*** Begin section ***
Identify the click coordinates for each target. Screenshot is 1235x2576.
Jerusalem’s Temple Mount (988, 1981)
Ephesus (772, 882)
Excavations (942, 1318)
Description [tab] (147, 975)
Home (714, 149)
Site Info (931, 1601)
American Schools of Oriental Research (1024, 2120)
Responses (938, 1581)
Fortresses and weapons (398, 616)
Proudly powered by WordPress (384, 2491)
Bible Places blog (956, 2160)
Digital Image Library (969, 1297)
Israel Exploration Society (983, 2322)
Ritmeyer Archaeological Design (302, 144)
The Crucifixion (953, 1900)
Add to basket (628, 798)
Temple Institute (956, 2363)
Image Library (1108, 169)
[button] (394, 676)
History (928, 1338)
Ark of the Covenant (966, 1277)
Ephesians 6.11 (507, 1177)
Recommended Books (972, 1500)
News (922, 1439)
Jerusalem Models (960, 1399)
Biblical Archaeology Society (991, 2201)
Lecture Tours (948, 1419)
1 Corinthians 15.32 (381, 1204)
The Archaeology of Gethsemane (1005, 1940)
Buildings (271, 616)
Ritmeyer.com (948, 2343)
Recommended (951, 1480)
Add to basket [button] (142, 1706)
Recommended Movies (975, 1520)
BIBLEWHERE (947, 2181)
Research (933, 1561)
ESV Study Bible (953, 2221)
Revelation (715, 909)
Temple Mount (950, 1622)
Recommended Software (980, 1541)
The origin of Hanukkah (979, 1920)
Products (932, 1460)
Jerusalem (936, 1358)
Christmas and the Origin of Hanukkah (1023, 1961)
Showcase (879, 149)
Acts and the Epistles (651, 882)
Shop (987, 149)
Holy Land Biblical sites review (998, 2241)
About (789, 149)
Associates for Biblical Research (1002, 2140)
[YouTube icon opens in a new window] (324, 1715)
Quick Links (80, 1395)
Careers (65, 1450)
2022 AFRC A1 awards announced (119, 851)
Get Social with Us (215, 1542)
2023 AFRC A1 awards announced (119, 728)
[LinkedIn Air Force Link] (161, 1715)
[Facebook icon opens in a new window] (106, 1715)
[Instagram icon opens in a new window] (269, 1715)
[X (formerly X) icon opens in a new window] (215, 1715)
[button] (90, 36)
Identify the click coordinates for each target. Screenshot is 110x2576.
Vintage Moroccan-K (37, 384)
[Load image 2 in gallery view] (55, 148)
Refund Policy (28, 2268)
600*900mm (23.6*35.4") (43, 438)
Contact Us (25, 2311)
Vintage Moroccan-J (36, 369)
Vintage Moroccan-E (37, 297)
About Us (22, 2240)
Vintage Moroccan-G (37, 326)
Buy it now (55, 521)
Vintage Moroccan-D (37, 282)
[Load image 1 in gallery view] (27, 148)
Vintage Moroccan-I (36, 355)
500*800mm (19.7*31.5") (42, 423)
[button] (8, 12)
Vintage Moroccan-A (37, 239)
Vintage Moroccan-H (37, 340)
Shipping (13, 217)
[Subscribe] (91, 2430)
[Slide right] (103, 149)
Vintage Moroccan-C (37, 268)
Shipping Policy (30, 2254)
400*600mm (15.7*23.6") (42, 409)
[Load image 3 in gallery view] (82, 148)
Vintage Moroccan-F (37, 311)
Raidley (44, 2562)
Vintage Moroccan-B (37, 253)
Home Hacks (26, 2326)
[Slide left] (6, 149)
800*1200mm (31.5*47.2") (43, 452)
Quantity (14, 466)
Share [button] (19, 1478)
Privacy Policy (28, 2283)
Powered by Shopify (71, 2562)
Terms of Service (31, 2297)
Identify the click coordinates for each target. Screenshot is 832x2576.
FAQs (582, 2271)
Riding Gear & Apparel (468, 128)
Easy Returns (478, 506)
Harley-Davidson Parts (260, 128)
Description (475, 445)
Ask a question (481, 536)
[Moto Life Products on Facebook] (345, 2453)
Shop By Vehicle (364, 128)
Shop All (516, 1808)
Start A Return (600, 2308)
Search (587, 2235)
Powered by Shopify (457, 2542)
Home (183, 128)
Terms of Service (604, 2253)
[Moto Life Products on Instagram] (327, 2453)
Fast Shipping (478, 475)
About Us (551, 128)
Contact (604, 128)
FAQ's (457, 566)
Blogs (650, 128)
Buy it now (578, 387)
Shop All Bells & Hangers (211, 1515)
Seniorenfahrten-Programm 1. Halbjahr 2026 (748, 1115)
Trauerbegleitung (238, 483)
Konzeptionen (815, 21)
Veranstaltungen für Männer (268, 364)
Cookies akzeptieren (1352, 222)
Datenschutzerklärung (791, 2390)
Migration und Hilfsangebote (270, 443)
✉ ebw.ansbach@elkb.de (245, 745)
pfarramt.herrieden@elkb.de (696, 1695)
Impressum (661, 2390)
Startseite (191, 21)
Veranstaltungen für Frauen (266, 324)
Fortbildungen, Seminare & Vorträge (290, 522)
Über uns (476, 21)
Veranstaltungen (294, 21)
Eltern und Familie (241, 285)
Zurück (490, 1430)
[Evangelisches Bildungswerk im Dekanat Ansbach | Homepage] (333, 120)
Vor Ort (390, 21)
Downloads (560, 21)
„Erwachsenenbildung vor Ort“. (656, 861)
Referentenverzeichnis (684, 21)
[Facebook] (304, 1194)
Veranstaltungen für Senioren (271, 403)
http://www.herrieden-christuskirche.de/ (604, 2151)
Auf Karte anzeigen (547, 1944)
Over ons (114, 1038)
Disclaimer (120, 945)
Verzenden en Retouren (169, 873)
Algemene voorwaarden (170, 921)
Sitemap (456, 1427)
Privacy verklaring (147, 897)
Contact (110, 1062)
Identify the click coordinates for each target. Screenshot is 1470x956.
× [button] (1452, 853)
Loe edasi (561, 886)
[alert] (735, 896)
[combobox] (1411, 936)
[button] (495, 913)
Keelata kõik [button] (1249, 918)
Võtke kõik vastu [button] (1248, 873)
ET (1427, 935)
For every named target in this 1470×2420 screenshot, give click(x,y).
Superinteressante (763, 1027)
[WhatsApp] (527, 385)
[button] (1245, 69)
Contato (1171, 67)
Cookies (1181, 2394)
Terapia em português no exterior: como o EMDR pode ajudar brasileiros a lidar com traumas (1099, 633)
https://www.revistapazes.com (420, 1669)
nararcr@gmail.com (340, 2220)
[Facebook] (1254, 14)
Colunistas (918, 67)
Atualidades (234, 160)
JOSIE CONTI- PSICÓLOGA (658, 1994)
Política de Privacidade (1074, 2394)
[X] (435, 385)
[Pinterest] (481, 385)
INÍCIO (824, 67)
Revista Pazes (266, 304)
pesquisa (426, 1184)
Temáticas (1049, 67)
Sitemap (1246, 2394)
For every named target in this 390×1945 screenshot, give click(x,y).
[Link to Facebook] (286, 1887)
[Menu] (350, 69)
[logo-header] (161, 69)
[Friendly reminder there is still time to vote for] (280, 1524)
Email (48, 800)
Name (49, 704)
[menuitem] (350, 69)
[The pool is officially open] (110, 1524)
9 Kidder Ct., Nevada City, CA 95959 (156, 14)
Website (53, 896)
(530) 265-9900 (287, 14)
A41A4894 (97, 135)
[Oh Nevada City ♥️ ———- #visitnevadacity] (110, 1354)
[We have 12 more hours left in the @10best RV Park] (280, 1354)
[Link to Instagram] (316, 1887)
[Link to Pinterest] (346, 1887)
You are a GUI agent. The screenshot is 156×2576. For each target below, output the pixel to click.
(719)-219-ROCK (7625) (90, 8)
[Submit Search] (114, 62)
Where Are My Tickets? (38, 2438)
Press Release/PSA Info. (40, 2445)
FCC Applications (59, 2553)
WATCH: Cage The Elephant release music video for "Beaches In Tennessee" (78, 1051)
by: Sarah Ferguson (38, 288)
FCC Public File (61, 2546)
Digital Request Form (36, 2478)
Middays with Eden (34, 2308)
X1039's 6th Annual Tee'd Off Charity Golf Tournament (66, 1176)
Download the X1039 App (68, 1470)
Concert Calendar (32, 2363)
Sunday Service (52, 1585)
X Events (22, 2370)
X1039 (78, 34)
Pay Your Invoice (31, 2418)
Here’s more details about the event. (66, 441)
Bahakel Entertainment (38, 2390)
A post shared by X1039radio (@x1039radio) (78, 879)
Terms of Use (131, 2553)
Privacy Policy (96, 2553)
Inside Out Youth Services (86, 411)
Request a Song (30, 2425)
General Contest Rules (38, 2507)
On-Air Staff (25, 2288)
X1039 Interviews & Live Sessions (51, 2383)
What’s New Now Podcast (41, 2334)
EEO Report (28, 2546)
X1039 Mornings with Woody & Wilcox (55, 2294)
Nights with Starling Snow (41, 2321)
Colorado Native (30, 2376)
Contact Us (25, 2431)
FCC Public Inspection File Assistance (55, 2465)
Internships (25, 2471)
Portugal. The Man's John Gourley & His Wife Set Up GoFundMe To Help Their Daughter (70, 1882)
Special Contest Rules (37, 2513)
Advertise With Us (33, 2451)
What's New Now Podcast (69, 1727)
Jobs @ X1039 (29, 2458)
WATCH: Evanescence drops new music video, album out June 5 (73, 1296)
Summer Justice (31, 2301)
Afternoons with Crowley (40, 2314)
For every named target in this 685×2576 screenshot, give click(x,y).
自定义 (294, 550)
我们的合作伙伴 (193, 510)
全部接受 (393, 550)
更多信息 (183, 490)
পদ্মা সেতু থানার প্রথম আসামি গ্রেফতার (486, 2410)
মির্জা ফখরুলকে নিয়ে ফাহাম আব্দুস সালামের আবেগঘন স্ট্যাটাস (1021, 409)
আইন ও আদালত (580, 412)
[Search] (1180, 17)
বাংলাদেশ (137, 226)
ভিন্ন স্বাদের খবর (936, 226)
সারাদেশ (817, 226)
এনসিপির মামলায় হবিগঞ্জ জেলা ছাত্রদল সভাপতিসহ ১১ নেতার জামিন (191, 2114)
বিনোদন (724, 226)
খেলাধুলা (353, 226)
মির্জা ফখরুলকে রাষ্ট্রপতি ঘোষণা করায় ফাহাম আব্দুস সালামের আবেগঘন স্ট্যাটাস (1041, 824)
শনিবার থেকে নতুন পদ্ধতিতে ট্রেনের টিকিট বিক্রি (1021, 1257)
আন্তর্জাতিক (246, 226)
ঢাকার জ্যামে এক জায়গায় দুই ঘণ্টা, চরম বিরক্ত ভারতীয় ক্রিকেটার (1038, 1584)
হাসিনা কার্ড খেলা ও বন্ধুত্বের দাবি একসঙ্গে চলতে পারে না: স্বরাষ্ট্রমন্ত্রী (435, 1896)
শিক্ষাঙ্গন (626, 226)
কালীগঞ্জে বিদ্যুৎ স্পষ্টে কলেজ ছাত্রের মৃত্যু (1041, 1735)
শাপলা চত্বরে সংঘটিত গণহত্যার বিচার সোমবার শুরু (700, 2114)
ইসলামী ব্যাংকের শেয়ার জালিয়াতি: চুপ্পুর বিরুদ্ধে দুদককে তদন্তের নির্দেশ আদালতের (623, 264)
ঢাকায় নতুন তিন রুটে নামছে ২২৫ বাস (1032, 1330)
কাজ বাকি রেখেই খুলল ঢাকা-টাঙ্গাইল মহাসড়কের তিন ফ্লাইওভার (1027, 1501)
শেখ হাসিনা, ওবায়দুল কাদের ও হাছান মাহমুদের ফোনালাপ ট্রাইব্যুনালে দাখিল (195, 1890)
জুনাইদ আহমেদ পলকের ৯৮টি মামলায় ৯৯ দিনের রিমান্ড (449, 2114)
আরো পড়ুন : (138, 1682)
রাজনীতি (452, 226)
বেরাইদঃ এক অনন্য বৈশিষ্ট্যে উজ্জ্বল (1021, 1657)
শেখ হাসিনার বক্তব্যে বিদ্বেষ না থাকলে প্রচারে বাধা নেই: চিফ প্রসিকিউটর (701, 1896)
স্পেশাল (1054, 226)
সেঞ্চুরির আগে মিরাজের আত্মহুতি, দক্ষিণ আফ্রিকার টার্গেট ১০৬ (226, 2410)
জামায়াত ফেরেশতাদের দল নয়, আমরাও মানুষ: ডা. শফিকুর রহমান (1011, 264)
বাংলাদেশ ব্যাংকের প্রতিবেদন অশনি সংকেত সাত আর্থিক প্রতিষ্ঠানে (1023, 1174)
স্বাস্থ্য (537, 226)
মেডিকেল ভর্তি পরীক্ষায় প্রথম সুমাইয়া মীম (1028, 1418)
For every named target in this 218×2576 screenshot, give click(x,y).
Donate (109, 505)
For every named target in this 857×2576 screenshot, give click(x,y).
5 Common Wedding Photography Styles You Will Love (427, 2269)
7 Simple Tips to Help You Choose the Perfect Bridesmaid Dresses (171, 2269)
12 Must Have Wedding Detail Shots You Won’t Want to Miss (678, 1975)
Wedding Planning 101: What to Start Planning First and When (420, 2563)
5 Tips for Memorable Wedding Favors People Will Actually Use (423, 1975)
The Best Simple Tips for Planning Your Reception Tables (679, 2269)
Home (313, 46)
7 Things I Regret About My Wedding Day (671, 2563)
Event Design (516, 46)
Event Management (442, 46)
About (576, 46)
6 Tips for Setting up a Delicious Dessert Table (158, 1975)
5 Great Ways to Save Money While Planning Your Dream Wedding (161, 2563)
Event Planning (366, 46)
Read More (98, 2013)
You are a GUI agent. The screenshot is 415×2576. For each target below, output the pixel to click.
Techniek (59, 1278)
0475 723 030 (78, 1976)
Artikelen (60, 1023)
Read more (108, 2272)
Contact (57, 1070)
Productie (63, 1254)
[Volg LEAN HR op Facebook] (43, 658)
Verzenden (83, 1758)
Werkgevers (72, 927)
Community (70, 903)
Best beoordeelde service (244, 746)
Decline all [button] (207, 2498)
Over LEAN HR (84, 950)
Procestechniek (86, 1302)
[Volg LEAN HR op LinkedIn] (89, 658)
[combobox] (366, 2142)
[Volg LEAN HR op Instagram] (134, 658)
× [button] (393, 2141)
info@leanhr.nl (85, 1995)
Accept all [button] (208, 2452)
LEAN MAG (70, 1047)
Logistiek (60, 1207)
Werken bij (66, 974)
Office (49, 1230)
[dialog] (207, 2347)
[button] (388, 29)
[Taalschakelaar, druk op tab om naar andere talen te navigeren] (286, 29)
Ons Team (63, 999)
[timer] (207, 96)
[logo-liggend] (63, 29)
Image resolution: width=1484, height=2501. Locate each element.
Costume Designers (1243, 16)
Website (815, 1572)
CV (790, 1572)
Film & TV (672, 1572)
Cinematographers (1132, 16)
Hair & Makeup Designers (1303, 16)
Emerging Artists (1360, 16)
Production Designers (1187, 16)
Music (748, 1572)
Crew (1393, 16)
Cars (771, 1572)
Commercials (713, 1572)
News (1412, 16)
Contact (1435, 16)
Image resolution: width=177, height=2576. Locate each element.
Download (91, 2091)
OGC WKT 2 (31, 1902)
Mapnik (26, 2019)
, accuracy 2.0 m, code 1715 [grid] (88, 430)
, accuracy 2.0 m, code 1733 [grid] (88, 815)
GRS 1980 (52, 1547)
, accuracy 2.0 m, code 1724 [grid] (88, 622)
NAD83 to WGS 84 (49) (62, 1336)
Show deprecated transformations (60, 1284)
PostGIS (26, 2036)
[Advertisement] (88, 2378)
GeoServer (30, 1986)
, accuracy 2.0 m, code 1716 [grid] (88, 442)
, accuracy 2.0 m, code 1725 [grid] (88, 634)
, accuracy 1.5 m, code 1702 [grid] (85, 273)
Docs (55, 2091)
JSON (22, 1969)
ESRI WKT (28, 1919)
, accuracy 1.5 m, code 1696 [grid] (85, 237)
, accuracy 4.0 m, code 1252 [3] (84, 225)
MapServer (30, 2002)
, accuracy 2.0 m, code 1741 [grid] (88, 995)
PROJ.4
*** End section ***
An exact, complete copy of the lines above from the one with "Veranstaltungen für Senioren (271, 403)" through the one with "[button] (495, 913)" is the whole answer.

**Task output:**
Veranstaltungen für Senioren (271, 403)
http://www.herrieden-christuskirche.de/ (604, 2151)
Auf Karte anzeigen (547, 1944)
Over ons (114, 1038)
Disclaimer (120, 945)
Verzenden en Retouren (169, 873)
Algemene voorwaarden (170, 921)
Sitemap (456, 1427)
Privacy verklaring (147, 897)
Contact (110, 1062)
Identify the click coordinates for each target. Screenshot is 1470x956.
× [button] (1452, 853)
Loe edasi (561, 886)
[alert] (735, 896)
[combobox] (1411, 936)
[button] (495, 913)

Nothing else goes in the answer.